Stored data
+-------+
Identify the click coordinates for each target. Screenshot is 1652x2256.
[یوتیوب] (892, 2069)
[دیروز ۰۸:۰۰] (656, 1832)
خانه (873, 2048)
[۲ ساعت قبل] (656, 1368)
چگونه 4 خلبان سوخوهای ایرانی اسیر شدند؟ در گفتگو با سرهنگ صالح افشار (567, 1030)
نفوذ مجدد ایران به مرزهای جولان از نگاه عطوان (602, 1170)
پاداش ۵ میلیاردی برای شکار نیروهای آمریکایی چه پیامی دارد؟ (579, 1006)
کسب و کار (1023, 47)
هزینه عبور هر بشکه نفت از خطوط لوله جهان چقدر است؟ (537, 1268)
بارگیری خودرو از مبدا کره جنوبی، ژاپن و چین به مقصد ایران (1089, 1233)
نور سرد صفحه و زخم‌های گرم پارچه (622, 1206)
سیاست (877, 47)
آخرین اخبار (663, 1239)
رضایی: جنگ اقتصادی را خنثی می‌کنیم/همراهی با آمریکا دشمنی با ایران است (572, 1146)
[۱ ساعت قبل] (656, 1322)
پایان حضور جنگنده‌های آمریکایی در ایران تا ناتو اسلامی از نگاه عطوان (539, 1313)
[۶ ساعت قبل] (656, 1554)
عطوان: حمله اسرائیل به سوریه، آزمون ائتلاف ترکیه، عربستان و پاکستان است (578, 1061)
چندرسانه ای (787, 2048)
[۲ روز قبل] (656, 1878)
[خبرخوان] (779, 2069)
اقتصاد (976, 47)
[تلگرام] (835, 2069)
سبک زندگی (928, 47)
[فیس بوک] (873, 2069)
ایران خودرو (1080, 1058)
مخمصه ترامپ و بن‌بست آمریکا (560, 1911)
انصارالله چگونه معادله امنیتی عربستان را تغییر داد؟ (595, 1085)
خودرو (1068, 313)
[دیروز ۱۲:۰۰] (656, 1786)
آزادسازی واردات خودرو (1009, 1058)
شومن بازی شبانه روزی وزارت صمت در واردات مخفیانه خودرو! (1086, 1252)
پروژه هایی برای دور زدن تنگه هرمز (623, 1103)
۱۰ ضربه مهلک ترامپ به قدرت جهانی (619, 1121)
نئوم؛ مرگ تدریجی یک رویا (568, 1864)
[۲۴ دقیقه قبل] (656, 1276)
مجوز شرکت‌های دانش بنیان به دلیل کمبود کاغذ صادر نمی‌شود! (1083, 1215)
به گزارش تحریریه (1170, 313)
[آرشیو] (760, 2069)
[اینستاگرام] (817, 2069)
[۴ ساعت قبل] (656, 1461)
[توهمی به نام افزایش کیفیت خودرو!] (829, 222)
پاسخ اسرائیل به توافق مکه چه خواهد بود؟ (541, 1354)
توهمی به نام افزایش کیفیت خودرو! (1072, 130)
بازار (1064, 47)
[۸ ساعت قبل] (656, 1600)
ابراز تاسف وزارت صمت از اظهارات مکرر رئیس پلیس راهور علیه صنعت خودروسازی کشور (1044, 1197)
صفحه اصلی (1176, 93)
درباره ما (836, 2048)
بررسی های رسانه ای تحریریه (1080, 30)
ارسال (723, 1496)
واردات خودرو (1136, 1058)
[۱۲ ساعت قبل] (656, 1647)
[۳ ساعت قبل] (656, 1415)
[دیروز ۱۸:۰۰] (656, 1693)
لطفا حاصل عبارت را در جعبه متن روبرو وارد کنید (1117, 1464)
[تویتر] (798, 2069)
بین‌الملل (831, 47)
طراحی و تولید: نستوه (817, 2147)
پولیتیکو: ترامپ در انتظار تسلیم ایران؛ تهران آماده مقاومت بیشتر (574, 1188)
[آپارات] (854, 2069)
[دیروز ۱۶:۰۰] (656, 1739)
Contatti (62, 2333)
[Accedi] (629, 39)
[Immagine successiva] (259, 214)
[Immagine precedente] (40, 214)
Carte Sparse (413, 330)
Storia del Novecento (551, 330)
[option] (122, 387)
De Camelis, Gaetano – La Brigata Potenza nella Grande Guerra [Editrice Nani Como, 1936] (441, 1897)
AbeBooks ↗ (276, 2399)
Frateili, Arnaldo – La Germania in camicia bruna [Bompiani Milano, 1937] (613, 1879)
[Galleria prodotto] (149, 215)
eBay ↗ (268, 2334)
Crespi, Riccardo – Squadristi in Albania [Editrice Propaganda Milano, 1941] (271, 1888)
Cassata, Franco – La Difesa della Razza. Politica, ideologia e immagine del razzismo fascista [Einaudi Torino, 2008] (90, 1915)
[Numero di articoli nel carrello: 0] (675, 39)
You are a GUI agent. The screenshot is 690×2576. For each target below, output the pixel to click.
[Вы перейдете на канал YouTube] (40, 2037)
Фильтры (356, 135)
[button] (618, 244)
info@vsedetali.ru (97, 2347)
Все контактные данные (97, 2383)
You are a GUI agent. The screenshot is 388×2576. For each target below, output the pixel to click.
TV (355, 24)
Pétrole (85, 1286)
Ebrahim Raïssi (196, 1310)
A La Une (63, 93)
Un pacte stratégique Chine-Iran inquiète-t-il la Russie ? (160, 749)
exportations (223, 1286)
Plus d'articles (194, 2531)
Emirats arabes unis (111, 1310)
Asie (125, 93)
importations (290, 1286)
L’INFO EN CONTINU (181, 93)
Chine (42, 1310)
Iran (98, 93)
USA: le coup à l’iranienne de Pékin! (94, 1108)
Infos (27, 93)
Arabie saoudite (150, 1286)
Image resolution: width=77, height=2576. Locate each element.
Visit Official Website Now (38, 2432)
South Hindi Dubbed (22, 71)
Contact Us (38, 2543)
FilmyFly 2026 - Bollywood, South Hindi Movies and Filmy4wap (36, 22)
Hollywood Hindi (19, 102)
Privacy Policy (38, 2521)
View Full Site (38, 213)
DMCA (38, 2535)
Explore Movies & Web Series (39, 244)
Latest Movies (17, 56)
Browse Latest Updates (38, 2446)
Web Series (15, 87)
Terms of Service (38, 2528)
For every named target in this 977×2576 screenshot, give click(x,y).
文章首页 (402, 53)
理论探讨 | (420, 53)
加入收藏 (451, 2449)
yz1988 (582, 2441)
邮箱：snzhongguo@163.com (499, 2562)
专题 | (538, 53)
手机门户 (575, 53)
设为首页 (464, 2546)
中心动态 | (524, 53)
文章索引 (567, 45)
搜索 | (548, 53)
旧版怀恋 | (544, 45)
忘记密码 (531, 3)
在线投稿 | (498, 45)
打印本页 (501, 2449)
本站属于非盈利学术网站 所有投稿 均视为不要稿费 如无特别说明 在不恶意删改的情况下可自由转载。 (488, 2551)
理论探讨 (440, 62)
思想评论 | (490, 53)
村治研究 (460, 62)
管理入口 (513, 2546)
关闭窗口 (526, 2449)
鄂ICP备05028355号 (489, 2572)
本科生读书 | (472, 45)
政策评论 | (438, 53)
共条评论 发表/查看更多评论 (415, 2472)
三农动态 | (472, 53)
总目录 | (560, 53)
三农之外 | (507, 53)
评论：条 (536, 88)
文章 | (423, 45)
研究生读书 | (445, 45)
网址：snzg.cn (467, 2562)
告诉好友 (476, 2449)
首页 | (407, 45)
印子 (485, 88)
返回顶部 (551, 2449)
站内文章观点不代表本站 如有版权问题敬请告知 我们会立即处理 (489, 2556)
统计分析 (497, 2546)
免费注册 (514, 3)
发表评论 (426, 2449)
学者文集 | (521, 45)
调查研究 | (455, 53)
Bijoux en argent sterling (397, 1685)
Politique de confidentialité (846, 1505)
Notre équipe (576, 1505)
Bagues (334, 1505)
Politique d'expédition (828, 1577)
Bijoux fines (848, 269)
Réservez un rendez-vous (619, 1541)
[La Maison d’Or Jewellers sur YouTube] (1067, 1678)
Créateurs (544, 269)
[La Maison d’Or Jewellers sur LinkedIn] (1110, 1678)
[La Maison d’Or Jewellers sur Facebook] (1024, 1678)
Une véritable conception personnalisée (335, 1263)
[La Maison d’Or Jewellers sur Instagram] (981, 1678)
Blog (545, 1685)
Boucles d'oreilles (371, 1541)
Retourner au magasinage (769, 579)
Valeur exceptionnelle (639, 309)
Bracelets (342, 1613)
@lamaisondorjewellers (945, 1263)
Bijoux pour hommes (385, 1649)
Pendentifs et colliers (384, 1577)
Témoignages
+-------+
Exercise instructions = Check each line of the data above for the word "ساعت" and say how many lines have it. Give the number alone.

Response for this exercise = 7